[[ EXCERPTED RECORDS, beginning ]]
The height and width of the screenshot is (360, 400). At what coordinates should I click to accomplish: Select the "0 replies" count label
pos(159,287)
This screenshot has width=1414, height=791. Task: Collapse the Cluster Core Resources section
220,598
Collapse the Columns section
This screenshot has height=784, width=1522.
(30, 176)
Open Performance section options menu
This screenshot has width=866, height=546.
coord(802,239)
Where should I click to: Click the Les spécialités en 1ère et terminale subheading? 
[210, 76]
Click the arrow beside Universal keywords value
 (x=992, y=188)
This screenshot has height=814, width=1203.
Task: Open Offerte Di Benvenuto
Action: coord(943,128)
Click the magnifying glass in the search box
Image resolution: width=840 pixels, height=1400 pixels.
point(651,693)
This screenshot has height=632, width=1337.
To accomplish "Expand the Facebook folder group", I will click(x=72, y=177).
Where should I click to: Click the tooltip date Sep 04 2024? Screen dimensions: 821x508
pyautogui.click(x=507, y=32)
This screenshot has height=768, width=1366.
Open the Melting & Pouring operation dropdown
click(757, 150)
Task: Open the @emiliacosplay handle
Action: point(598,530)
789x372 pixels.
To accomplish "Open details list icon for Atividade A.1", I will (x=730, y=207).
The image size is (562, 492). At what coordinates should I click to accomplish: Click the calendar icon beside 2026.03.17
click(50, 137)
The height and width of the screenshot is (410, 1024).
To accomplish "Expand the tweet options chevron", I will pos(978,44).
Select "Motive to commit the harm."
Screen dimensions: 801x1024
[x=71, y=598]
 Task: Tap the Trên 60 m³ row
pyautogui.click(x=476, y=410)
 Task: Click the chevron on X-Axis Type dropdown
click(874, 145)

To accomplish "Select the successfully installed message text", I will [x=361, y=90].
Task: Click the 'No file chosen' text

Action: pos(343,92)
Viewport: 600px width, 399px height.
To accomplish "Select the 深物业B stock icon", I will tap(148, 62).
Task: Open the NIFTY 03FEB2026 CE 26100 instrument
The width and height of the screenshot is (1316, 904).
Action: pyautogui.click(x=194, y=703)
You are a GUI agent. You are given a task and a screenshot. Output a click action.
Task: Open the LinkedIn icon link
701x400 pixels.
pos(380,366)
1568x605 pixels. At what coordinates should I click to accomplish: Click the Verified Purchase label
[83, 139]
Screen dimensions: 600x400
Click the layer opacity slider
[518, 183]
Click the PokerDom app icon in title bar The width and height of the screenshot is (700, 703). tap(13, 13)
[[ EXCERPTED RECORDS, end ]]
→ WHAT NEEDS TO BE DONE:
Copy out the records above without altering anything.

→ TASK RESULT:
The height and width of the screenshot is (360, 400). At what coordinates should I click to accomplish: Select the "0 replies" count label
pos(159,287)
This screenshot has width=1414, height=791. Task: Collapse the Cluster Core Resources section
220,598
Collapse the Columns section
This screenshot has height=784, width=1522.
(30, 176)
Open Performance section options menu
This screenshot has width=866, height=546.
coord(802,239)
Where should I click to: Click the Les spécialités en 1ère et terminale subheading? 
[210, 76]
Click the arrow beside Universal keywords value
 (x=992, y=188)
This screenshot has height=814, width=1203.
Task: Open Offerte Di Benvenuto
Action: coord(943,128)
Click the magnifying glass in the search box
Image resolution: width=840 pixels, height=1400 pixels.
point(651,693)
This screenshot has height=632, width=1337.
To accomplish "Expand the Facebook folder group", I will click(x=72, y=177).
Where should I click to: Click the tooltip date Sep 04 2024? Screen dimensions: 821x508
pyautogui.click(x=507, y=32)
This screenshot has height=768, width=1366.
Open the Melting & Pouring operation dropdown
click(757, 150)
Task: Open the @emiliacosplay handle
Action: point(598,530)
789x372 pixels.
To accomplish "Open details list icon for Atividade A.1", I will (x=730, y=207).
The image size is (562, 492). At what coordinates should I click to accomplish: Click the calendar icon beside 2026.03.17
click(50, 137)
The height and width of the screenshot is (410, 1024).
To accomplish "Expand the tweet options chevron", I will pos(978,44).
Select "Motive to commit the harm."
Screen dimensions: 801x1024
[x=71, y=598]
 Task: Tap the Trên 60 m³ row
pyautogui.click(x=476, y=410)
 Task: Click the chevron on X-Axis Type dropdown
click(874, 145)

To accomplish "Select the successfully installed message text", I will [x=361, y=90].
Task: Click the 'No file chosen' text

Action: pos(343,92)
Viewport: 600px width, 399px height.
To accomplish "Select the 深物业B stock icon", I will tap(148, 62).
Task: Open the NIFTY 03FEB2026 CE 26100 instrument
The width and height of the screenshot is (1316, 904).
Action: pyautogui.click(x=194, y=703)
You are a GUI agent. You are given a task and a screenshot. Output a click action.
Task: Open the LinkedIn icon link
701x400 pixels.
pos(380,366)
1568x605 pixels. At what coordinates should I click to accomplish: Click the Verified Purchase label
[83, 139]
Screen dimensions: 600x400
Click the layer opacity slider
[518, 183]
Click the PokerDom app icon in title bar The width and height of the screenshot is (700, 703). tap(13, 13)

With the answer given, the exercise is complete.